Saved data entries:
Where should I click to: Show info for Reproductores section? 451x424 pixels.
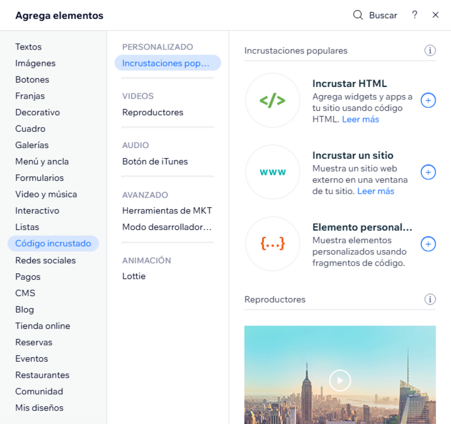coord(430,299)

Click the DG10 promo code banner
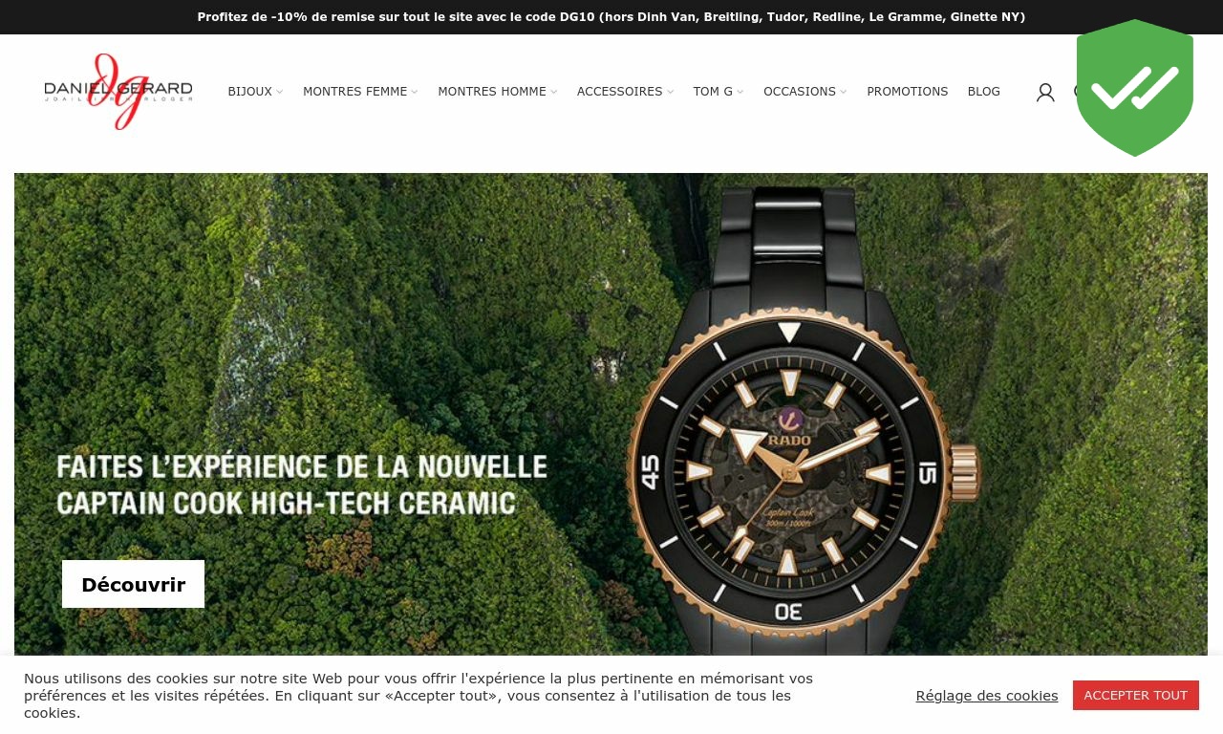click(x=612, y=17)
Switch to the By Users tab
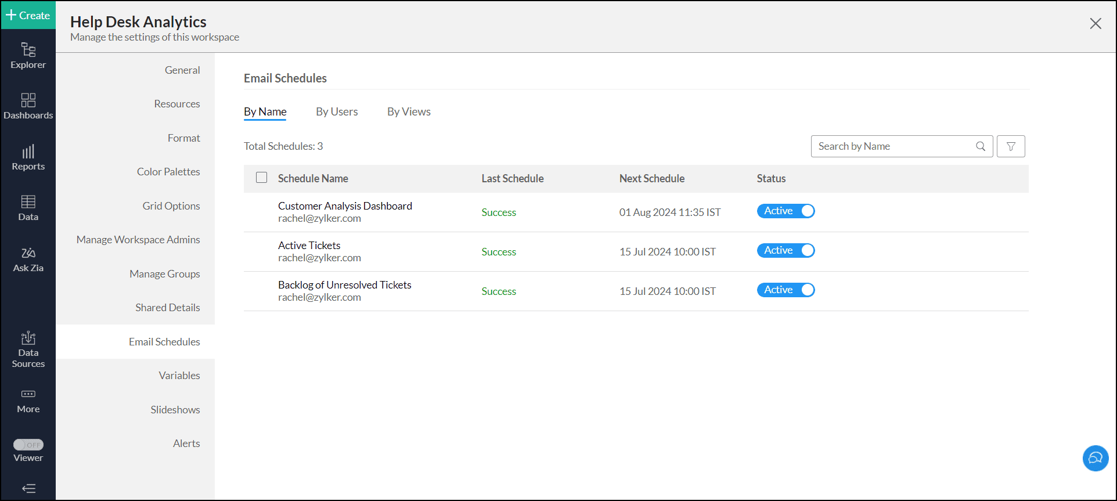 (337, 111)
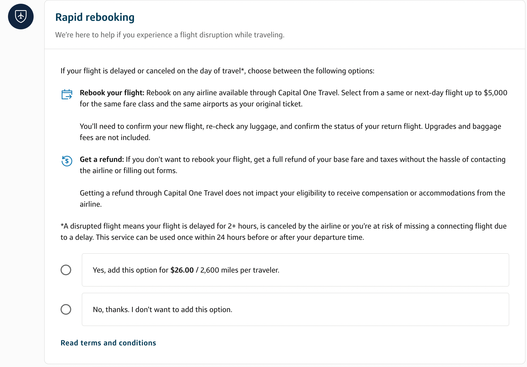
Task: Select the blue calendar glyph beside Rebook your flight
Action: coord(67,95)
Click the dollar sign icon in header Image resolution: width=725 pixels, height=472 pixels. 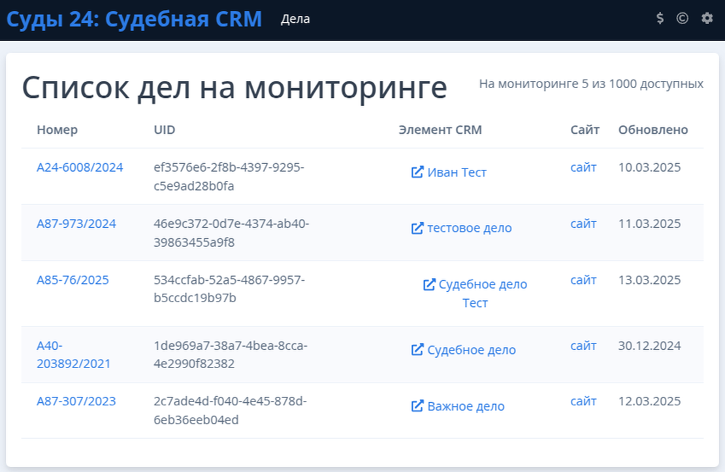(660, 19)
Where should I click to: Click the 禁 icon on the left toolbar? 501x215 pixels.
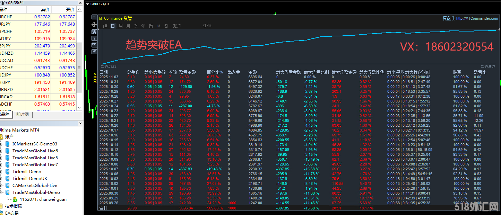(x=94, y=45)
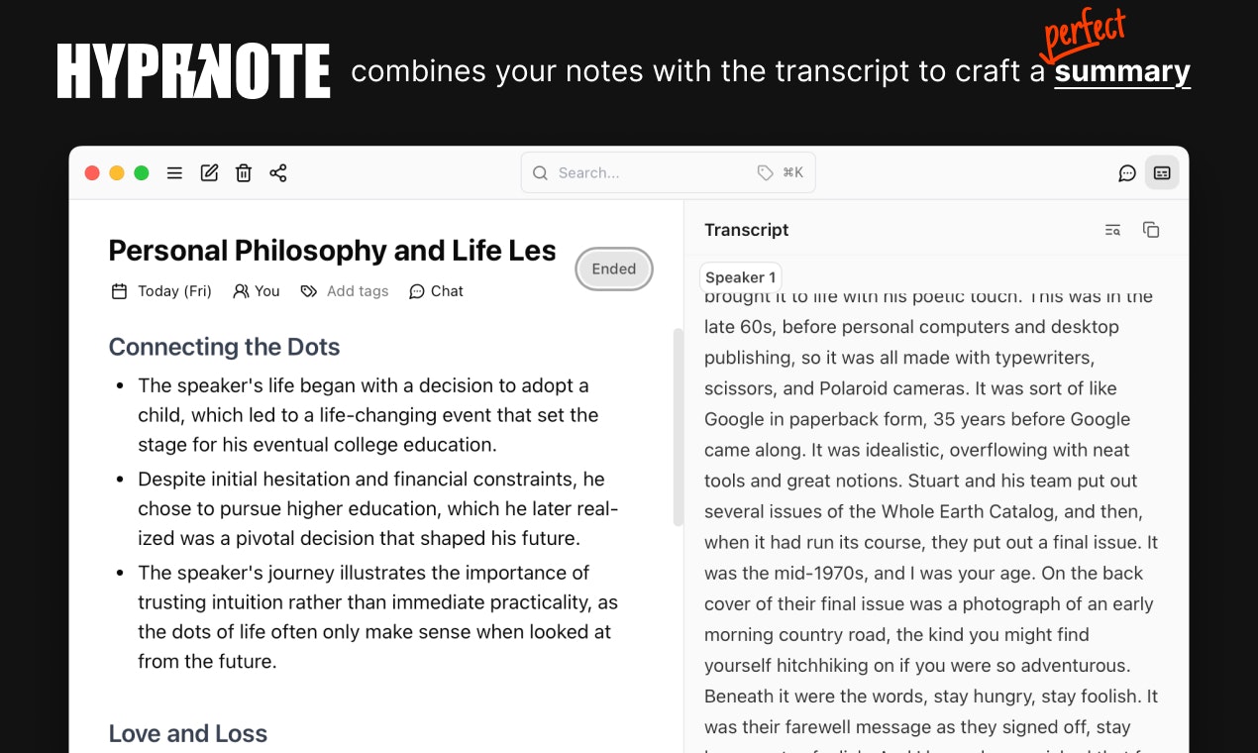Click the note title text
This screenshot has width=1258, height=753.
point(332,251)
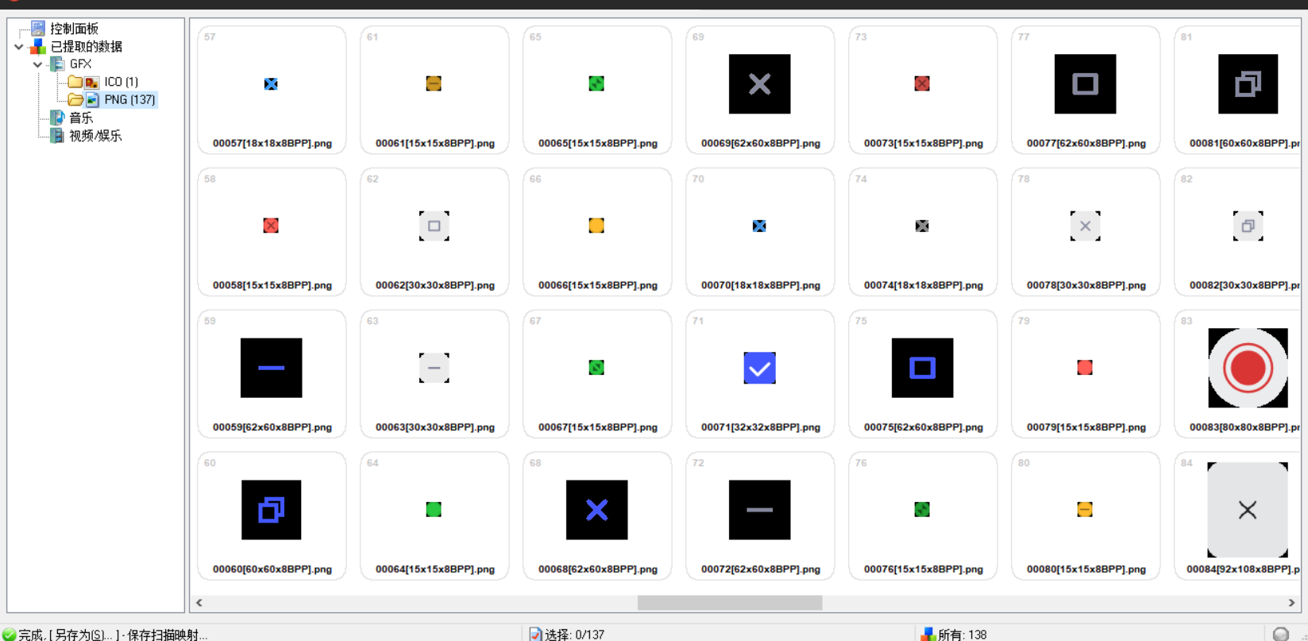
Task: Collapse the GFX tree branch
Action: pyautogui.click(x=37, y=64)
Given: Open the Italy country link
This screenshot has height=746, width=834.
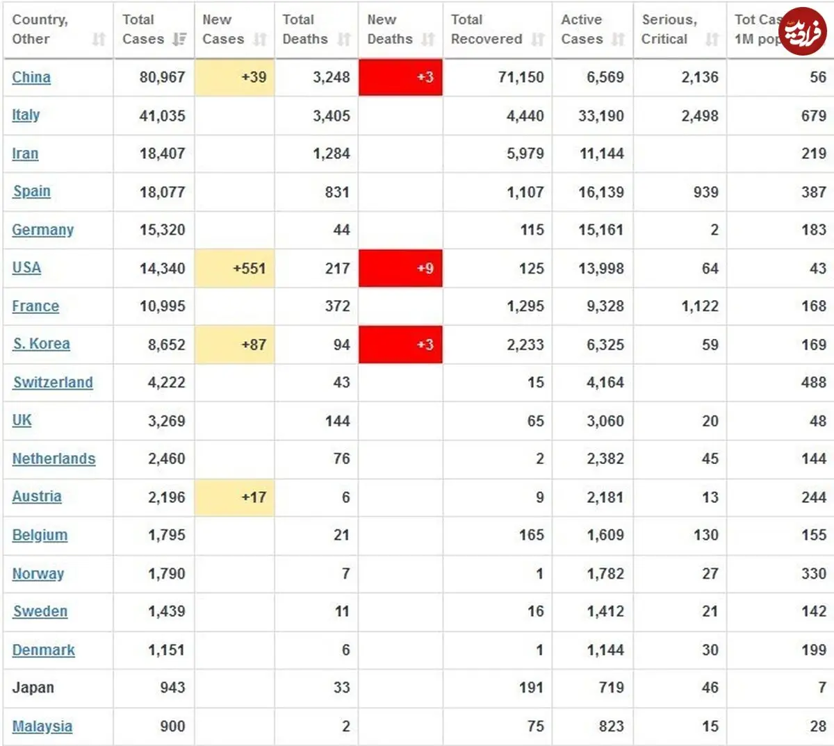Looking at the screenshot, I should click(26, 115).
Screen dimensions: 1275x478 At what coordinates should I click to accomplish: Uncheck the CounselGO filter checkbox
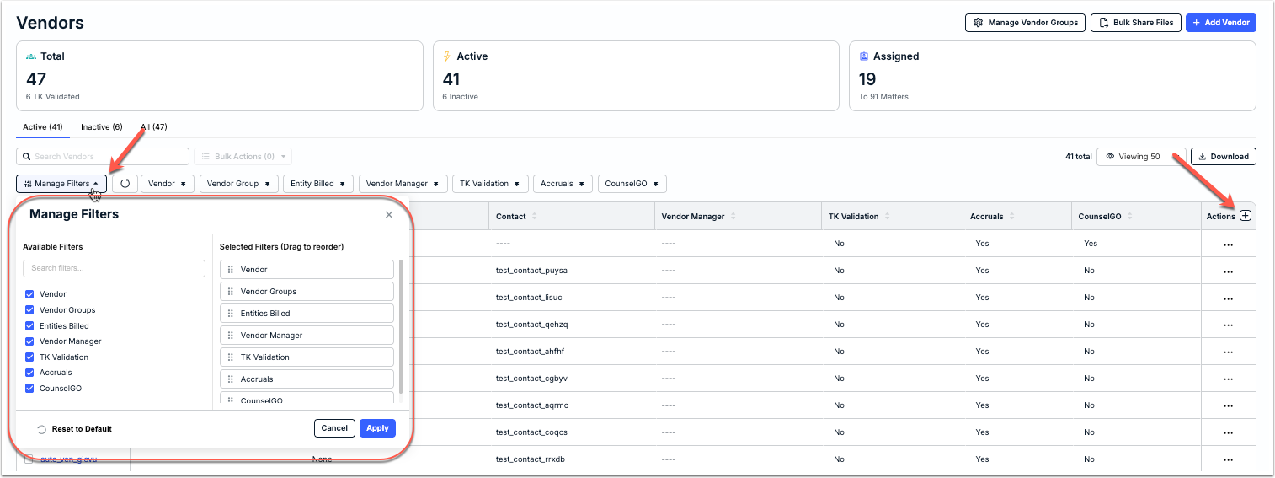(x=29, y=389)
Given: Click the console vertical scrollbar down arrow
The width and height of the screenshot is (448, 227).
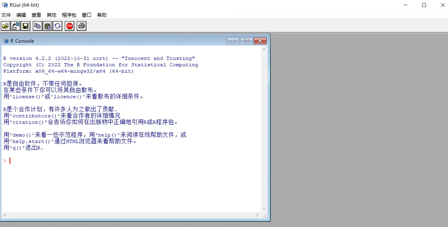Looking at the screenshot, I should point(264,208).

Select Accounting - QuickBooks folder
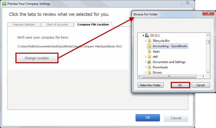click(168, 46)
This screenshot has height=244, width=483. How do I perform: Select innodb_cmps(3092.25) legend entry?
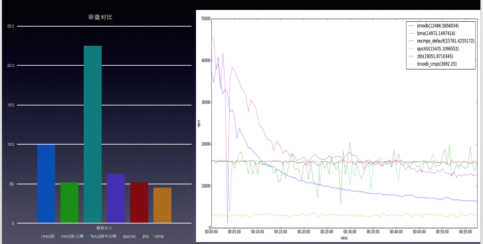pos(436,64)
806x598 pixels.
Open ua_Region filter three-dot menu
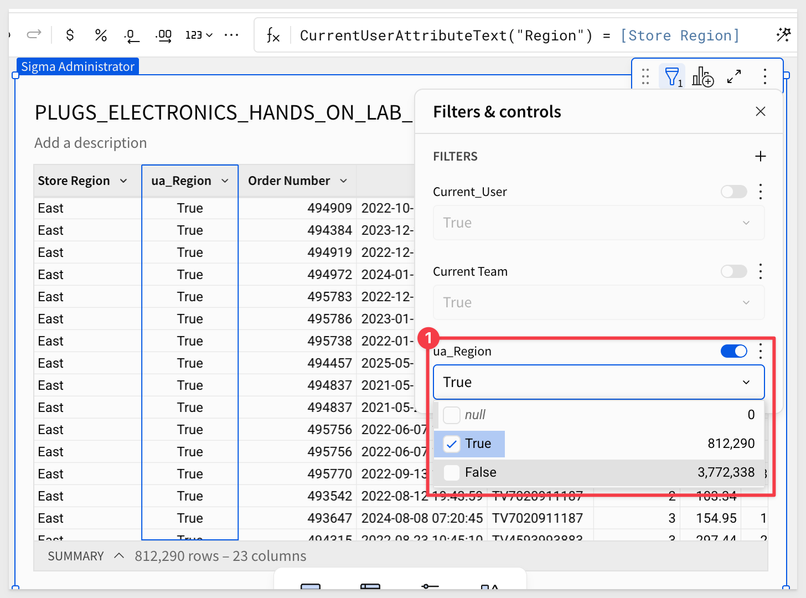761,351
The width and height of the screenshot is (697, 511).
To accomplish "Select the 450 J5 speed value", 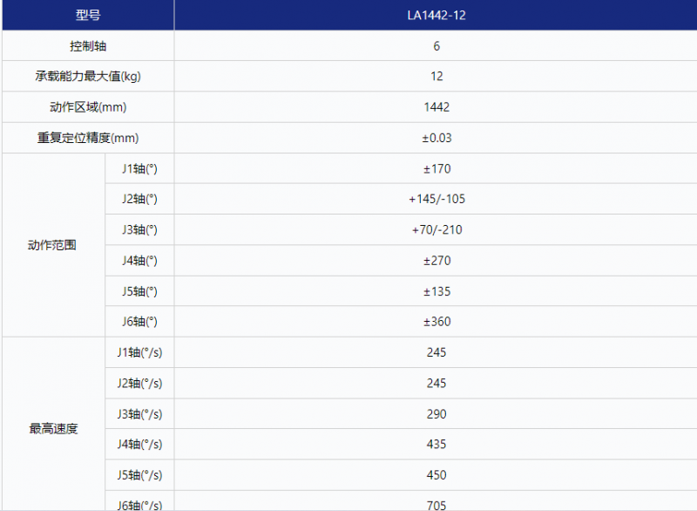I will 436,475.
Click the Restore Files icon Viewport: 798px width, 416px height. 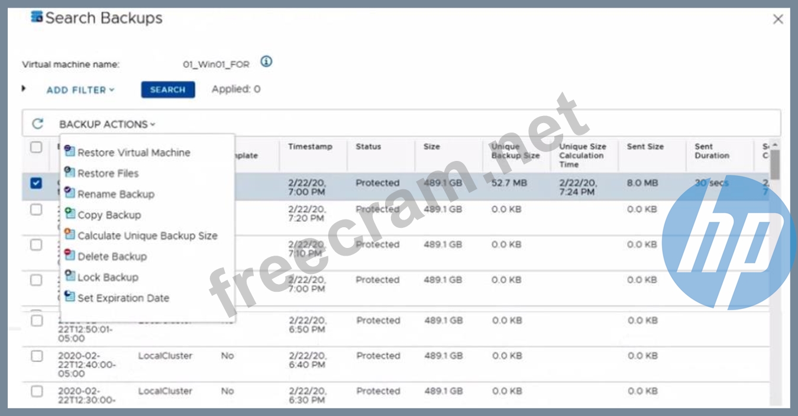(70, 172)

EXERCISE DESCRIPTION> Extract every line from the records above that contains the word "Given".

ANSWER FOR THIS EXERCISE>
Given: Open the Italy country link
Given: Click the console vertical scrollbar down arrow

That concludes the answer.